▸ Aim: Rewrite all the records that start with the line containing "You are a computer-use agent. This" and go on through the line containing "[x=321, y=83]", both lines included and requests included, and write only these. Scale every coordinate in the answers by 1.1 and round each to a whole number with halves rounded up, leaving all other numbers unchanged.

▸ Records to process:
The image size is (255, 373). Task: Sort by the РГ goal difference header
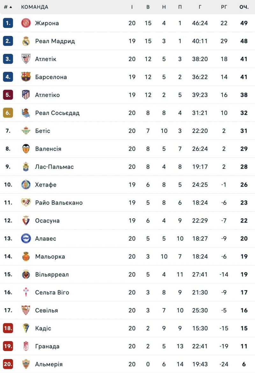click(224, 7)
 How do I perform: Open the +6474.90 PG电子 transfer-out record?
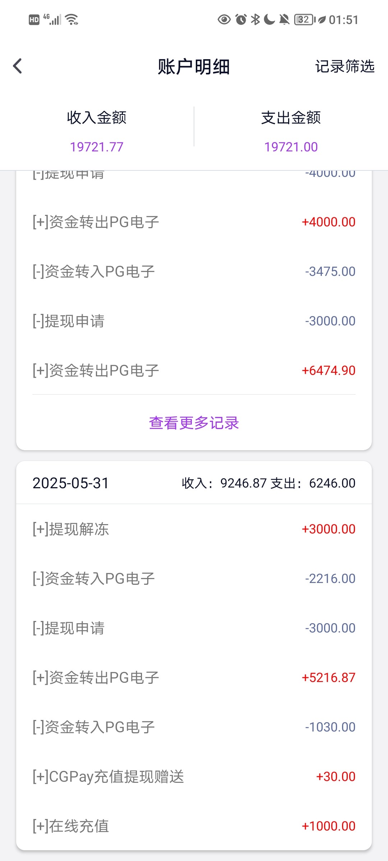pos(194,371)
==
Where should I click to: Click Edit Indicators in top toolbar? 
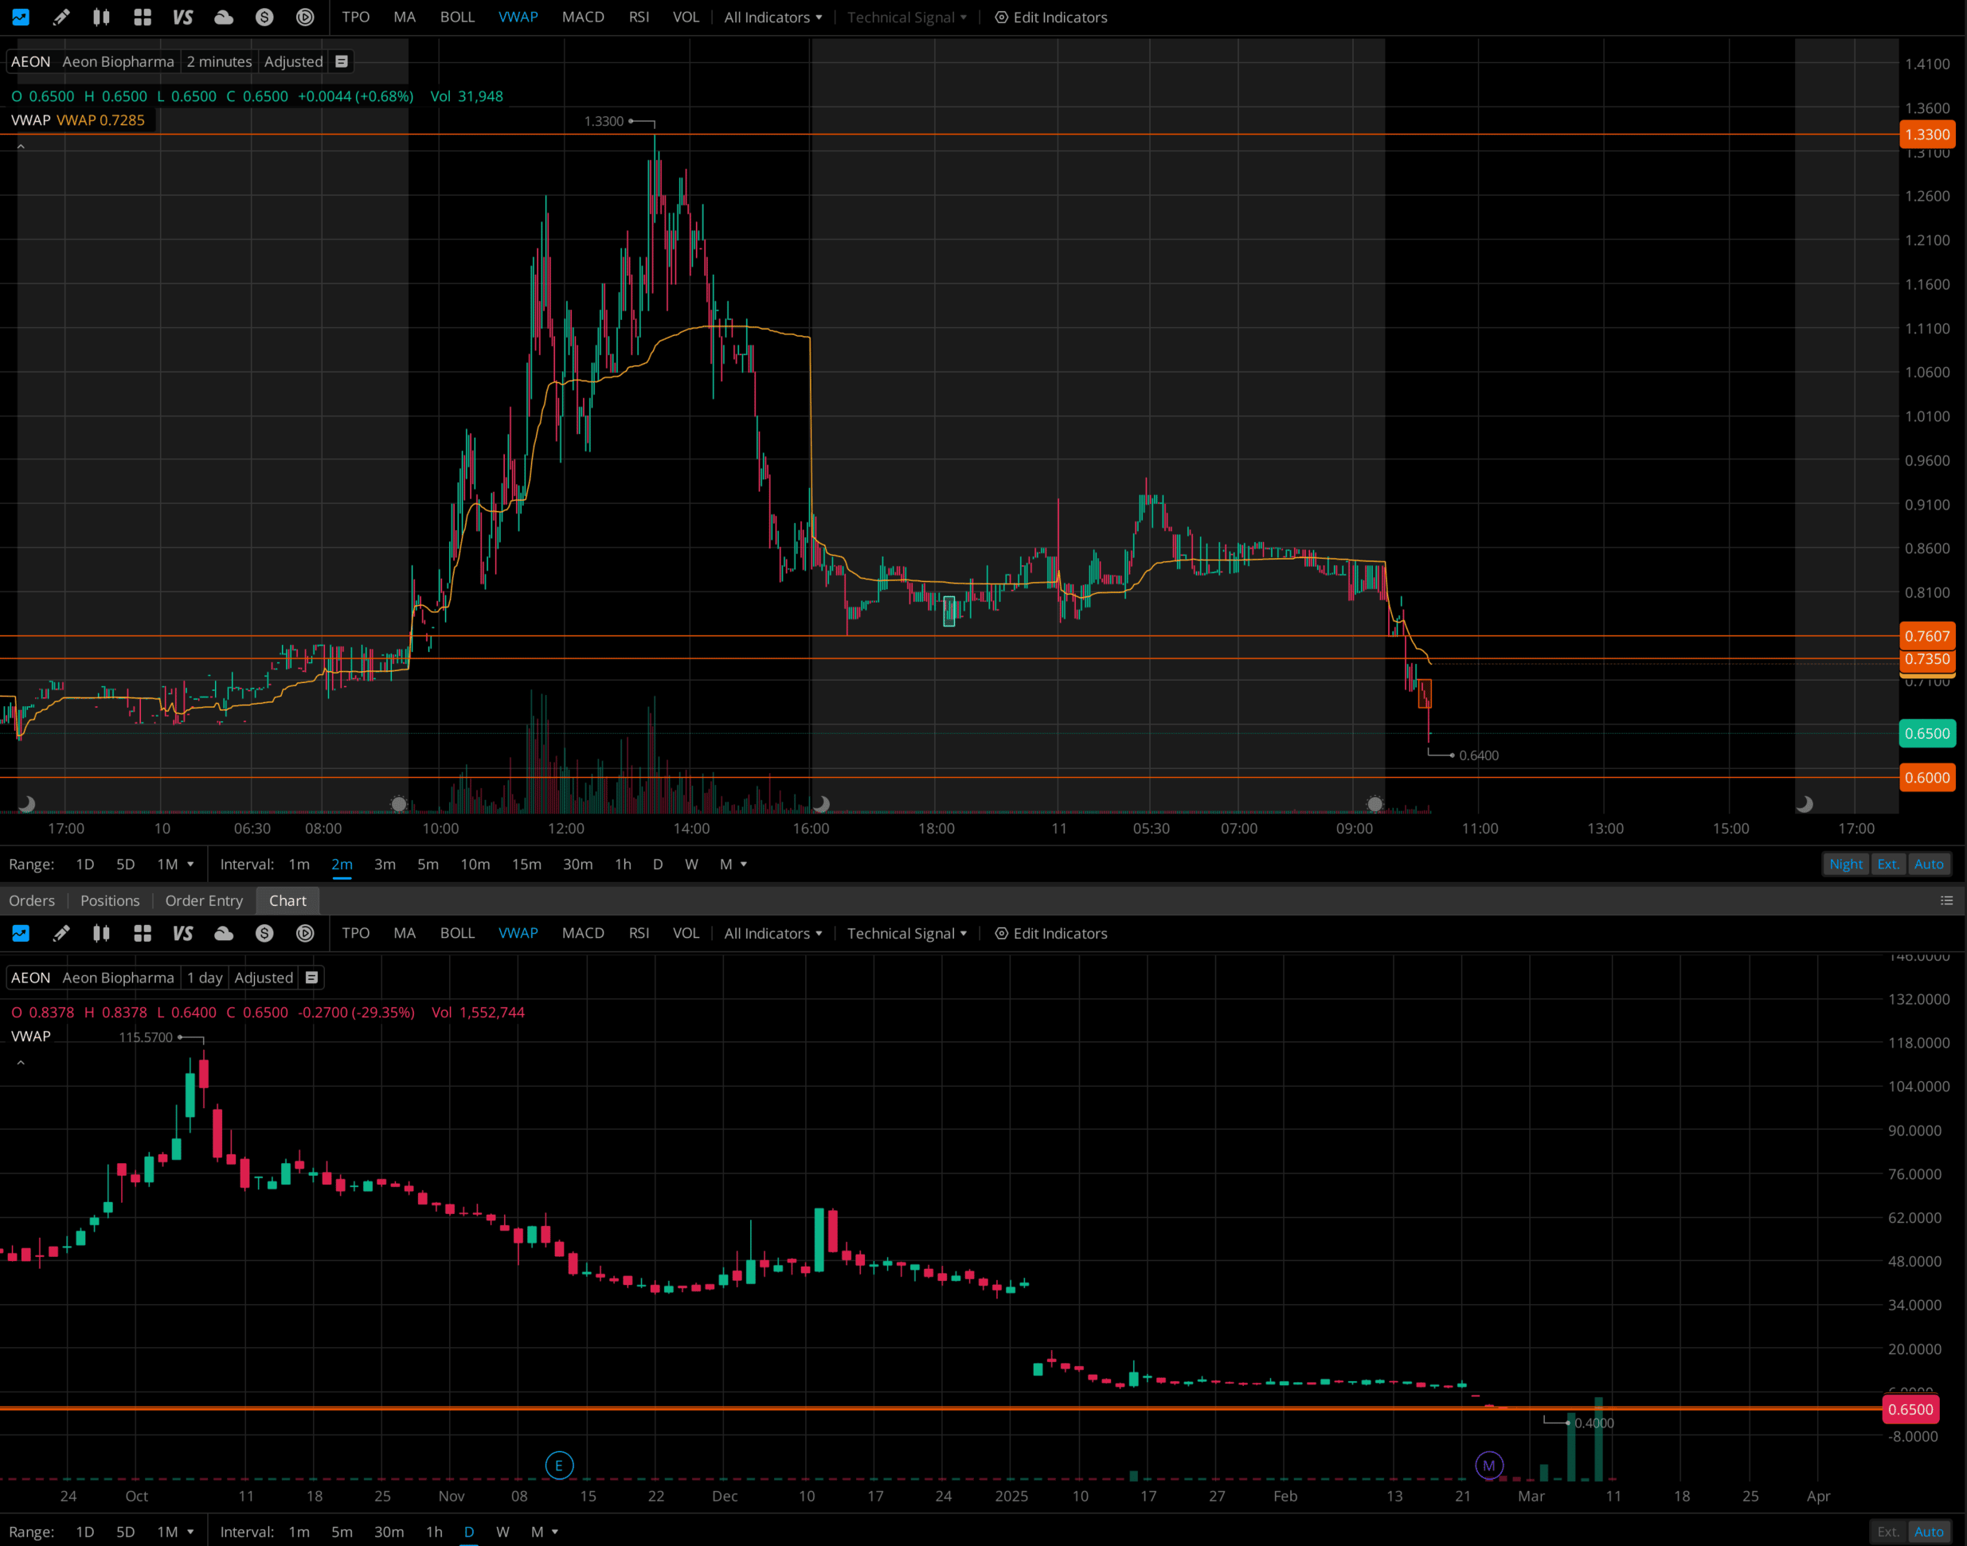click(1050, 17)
==
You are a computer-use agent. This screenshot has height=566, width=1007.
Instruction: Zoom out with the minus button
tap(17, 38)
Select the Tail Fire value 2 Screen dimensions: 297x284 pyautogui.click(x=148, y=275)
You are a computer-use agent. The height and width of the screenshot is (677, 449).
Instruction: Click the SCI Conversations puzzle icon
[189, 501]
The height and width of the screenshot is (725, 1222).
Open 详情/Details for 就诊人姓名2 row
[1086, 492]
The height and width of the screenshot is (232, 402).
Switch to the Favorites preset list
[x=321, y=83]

▸ Answer for this exercise:
You are a computer-use agent. This screenshot has height=566, width=1007.
Instruction: Zoom out with the minus button
tap(19, 42)
Select the Tail Fire value 2 Screen dimensions: 297x284 pyautogui.click(x=163, y=303)
You are a computer-use agent. The height and width of the screenshot is (677, 449).
Instruction: Click the SCI Conversations puzzle icon
[208, 551]
The height and width of the screenshot is (725, 1222).
Open 详情/Details for 就诊人姓名2 row
[1195, 541]
The height and width of the screenshot is (232, 402).
Switch to the Favorites preset list
[x=353, y=91]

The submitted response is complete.